Given data:
◇ ◇ ◇ ◇

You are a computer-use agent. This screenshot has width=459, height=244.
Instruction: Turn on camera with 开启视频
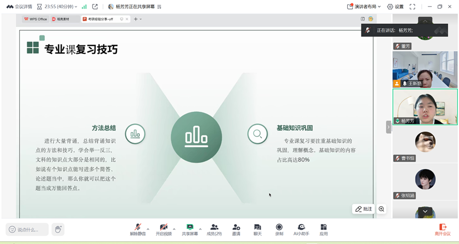tap(163, 230)
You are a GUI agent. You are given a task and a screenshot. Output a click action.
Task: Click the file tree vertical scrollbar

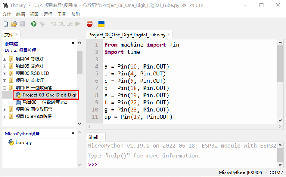point(79,61)
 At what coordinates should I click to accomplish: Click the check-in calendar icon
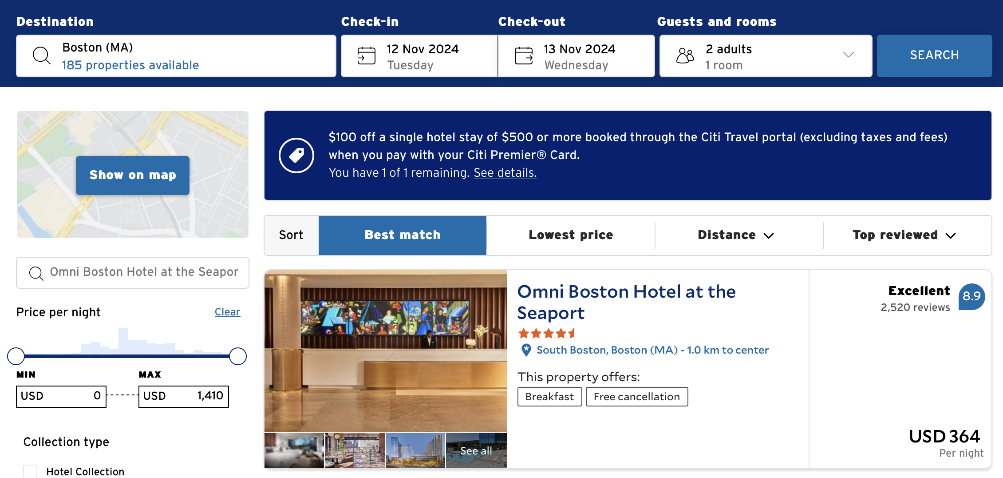(366, 56)
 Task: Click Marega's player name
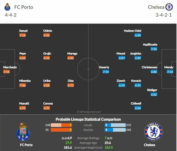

◇ ◇ ◇ ◇

Directions: Images do not belong in the copy; reproduce all other parts of the records above verbatim.

Response area:
You are a computer-use agent. This screenshot has width=459, height=244.
Instruction: Turn on camera with 开启视频
tap(163, 230)
You are a GUI agent. You are given a task and a screenshot. Output a click action.
Task: Click the file tree vertical scrollbar

point(79,61)
 At what coordinates should I click to accomplish: Click the check-in calendar icon
(366, 56)
 Task: Click Marega's player name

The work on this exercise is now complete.